Zijn vriend brengt Robert thuis en blijft bij hem waken. Na een tijdelijke verslechtering herstelt Robert langzaam. Een bezoek van Caroline wekt hem op, hoewel zij het bezoek verborgen moet houden voor haar oom en diens vrienden en familie. Daarna keert Robert algauw terug naar huis en vraagt zijn zus om Caroline uit te nodigen en zo het huis op te fleuren. Tijdens dat bezoek vraagt Robert vergeving aan Caroline.

Ondanks de verschillen in hun situaties vraagt Louis ten slotte Shirley ten huwelijk, die toestemt. In eerste instantie zal Caroline bruidsmeisje zijn, maar Robert doet Caroline vervolgens een aanzoek, dat ze accepteert.

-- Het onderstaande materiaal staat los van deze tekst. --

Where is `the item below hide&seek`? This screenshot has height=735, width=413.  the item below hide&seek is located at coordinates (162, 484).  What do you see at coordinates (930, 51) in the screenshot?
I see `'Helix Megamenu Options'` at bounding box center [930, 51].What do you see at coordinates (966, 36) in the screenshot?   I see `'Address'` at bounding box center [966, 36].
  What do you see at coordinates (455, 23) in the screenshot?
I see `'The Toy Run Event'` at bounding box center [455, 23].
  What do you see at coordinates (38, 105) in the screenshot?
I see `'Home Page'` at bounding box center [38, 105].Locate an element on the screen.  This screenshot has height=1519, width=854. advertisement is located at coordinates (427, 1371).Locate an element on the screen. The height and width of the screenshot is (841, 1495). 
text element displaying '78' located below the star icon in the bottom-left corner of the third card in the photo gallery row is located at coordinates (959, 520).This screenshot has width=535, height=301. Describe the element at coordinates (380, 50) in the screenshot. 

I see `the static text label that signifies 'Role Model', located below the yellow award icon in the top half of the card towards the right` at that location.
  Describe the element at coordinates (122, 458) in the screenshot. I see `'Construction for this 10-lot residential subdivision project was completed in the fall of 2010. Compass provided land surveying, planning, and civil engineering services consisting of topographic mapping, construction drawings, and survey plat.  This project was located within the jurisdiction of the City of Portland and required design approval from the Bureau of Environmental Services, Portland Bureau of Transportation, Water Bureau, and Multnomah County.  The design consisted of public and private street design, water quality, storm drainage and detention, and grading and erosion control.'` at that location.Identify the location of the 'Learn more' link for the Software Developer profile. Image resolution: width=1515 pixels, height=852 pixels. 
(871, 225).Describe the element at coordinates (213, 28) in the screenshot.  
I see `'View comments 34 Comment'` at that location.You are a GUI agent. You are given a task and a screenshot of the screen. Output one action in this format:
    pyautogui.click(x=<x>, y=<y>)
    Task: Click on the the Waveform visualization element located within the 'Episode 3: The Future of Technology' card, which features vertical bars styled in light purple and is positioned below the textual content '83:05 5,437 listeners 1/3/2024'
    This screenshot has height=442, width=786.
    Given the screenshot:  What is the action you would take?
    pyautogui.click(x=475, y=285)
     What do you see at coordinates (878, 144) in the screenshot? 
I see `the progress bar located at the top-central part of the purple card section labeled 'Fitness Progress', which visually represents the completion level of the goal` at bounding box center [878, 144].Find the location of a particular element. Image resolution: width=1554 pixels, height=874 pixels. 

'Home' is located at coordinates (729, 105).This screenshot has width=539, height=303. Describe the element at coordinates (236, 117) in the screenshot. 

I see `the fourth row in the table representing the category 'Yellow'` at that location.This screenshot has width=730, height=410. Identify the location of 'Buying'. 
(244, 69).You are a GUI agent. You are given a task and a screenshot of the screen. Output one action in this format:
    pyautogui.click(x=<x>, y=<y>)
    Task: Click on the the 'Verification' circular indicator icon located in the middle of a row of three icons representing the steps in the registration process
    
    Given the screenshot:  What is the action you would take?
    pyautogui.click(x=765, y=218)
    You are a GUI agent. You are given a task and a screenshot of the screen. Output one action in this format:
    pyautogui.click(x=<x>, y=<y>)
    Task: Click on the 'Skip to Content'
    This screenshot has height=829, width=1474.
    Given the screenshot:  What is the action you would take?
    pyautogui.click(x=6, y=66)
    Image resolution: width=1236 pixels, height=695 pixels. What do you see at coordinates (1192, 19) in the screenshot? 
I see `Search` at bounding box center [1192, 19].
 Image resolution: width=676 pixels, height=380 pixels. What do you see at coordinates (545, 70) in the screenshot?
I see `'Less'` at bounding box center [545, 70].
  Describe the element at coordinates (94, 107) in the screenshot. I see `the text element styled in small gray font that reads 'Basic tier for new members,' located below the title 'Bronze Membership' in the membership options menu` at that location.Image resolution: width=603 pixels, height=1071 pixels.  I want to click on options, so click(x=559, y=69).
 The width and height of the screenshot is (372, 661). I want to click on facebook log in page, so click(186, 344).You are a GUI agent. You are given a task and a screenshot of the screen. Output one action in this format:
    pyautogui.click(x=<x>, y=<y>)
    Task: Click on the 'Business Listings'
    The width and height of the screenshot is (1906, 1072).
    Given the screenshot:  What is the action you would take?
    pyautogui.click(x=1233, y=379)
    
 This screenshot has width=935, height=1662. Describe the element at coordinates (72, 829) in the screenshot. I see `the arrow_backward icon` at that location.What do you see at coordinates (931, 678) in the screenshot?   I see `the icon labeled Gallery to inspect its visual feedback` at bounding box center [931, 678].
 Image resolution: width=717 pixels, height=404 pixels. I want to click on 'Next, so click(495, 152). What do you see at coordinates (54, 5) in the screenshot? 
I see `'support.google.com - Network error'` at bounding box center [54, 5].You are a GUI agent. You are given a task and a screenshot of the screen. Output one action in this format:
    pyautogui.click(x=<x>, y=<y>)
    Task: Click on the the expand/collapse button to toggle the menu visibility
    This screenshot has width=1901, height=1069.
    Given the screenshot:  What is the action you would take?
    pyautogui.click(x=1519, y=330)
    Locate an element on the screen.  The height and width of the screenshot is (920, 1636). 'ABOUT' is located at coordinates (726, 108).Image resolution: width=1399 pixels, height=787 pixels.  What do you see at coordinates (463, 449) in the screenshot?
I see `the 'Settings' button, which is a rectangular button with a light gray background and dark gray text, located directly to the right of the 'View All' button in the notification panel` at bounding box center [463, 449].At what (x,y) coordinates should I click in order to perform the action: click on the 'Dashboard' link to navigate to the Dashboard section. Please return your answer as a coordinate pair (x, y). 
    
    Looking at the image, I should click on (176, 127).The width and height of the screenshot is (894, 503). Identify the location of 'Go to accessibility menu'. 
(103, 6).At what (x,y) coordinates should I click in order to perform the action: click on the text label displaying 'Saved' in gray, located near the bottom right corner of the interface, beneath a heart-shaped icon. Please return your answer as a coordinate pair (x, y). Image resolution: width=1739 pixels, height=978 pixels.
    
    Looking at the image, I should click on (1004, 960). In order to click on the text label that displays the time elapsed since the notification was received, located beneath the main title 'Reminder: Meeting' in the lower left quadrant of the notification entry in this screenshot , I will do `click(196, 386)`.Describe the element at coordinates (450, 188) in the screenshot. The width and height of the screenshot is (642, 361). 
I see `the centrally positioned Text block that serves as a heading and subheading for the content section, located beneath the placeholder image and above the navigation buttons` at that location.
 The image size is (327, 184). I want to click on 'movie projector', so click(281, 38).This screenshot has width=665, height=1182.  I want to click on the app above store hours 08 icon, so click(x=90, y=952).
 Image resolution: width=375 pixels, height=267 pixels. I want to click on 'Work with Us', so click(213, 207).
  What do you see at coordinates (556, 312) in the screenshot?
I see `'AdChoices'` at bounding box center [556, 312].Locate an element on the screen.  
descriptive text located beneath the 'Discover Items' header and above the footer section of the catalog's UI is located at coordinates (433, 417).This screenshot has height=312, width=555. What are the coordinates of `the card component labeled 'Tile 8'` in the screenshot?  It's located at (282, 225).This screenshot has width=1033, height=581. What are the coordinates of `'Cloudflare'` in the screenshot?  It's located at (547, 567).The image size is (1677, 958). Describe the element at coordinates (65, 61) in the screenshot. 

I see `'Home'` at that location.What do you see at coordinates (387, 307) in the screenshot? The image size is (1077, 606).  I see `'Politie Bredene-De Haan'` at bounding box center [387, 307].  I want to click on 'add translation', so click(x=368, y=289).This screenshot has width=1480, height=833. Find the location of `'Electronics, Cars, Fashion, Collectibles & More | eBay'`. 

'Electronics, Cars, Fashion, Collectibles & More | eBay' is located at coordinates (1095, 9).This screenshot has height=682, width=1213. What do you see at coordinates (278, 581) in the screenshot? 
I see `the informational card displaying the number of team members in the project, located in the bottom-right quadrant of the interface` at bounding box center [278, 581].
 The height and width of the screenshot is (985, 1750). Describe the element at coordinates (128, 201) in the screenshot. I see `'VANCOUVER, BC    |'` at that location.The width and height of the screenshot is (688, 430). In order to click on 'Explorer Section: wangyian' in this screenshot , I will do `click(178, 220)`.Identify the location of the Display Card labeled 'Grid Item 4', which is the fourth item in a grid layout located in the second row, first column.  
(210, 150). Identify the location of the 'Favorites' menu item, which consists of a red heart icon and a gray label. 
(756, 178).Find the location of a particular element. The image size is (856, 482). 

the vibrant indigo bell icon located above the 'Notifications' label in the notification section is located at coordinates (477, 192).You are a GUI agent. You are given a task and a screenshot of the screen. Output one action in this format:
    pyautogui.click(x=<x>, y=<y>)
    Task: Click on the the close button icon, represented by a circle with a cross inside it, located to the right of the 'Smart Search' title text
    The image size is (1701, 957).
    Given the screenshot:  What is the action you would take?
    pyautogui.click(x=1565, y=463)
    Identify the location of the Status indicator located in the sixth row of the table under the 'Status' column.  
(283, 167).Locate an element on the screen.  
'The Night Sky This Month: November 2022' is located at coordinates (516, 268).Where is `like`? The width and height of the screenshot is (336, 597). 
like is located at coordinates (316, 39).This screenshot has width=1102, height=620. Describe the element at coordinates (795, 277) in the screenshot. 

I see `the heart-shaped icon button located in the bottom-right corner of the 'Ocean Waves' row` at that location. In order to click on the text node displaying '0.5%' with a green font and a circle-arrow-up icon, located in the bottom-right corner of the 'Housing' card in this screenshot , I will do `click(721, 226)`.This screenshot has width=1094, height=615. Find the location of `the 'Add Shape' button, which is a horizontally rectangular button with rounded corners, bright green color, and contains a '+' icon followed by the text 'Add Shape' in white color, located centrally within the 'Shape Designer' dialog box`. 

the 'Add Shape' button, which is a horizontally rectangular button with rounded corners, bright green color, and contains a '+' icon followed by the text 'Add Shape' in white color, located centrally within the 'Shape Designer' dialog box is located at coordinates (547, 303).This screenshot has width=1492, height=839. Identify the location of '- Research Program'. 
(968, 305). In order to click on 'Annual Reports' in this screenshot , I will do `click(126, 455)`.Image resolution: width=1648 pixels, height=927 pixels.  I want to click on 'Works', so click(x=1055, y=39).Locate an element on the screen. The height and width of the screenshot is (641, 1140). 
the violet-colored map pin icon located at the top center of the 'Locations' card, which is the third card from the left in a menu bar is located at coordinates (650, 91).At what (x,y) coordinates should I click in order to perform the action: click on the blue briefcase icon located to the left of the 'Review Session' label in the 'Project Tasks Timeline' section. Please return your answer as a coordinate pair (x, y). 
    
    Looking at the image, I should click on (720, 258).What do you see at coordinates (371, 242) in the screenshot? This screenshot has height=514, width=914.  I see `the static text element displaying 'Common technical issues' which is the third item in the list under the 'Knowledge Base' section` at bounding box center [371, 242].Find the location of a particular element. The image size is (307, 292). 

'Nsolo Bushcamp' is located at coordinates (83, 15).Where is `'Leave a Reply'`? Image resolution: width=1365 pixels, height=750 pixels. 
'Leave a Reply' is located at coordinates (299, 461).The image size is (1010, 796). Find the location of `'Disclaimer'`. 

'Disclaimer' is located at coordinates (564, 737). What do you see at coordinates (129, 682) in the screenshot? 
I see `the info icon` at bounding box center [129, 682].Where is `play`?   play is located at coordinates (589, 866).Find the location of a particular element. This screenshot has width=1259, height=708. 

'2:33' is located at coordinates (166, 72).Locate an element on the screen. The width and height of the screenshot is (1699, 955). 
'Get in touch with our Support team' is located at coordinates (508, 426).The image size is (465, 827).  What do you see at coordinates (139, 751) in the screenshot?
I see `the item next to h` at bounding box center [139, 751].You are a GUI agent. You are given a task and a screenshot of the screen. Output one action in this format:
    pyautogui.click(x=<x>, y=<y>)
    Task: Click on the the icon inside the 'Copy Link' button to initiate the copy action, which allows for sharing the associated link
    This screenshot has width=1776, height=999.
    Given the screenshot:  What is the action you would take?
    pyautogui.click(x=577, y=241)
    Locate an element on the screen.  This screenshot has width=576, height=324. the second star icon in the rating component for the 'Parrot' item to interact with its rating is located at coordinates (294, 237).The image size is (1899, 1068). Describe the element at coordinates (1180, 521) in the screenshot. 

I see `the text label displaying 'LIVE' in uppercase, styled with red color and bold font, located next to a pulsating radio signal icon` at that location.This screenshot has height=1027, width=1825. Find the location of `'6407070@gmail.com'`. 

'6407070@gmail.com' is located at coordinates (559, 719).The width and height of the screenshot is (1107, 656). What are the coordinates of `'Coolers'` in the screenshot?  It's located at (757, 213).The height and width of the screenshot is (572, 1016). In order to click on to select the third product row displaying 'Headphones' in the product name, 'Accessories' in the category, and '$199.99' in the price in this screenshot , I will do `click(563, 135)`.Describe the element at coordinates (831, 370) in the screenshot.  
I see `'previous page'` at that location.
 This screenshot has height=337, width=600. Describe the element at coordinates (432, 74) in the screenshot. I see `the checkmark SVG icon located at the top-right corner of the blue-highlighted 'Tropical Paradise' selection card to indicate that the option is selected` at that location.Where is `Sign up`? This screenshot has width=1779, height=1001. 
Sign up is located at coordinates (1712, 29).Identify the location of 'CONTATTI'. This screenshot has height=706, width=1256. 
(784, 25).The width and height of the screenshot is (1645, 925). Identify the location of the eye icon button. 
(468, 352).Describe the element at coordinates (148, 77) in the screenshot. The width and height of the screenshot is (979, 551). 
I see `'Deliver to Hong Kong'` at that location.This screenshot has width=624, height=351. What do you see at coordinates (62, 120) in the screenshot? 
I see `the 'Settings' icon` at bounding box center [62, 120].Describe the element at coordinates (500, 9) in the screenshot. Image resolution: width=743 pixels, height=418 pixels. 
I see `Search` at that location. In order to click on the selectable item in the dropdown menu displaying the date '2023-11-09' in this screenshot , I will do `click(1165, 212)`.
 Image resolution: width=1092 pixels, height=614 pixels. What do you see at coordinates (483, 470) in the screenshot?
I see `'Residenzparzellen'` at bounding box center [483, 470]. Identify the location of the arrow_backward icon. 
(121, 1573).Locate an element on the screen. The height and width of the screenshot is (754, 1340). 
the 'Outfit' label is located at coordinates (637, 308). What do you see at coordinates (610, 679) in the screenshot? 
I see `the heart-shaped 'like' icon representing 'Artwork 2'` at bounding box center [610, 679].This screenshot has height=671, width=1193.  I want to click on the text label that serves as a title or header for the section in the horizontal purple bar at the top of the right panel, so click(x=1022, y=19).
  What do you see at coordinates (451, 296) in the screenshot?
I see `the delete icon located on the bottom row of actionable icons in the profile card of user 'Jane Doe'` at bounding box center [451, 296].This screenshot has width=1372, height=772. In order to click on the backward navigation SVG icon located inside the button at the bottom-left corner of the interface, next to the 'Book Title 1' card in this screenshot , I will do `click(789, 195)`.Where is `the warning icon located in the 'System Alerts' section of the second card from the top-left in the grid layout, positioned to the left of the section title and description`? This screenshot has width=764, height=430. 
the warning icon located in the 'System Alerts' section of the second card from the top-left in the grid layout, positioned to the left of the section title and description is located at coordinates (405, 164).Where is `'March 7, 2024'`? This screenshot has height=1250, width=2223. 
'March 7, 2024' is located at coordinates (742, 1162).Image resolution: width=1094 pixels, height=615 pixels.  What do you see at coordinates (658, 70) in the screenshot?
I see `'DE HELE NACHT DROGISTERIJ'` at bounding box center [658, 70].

De roman eindigt met het huwelijk van Caroline en Robert en Shirley en Louis.

 
Illustratie van Thomas Heath Robinson

Stijl bewerken

Anders dan de in de eerste persoon geschreven roman Jane Eyre, wordt Shirley verteld door een alwetende en naamloze verteller. In Villette zou Charlotte Brontë terugkeren naar een ik-verteller die later verslag doet van haar leven.

Ontvangst bewerken

De roman kwam snel na het extreem succesvolle Jane Eyre, maar werd in eerste instantie gemengd ontvangen. Charlotte schreef aan een vriendin dat zij die de meeste kritiek hadden op Jane Eyre, Shirley iets beter vonden, maar dat de meest positieve recensenten Shirley minder geslaagd vonden. Men was het erover eens dat Shirley beter geschreven was, maar het vuur en de oorspronkelijkheid van Jane Eyre miste.[2]

Personages bewerken

De vier centrale personages zijn studies naar contrast: de twee vriendinnen Caroline Helstone en Shirley Keeldar, en hun minnaars, de broers Robert en Louis Gérard Moore.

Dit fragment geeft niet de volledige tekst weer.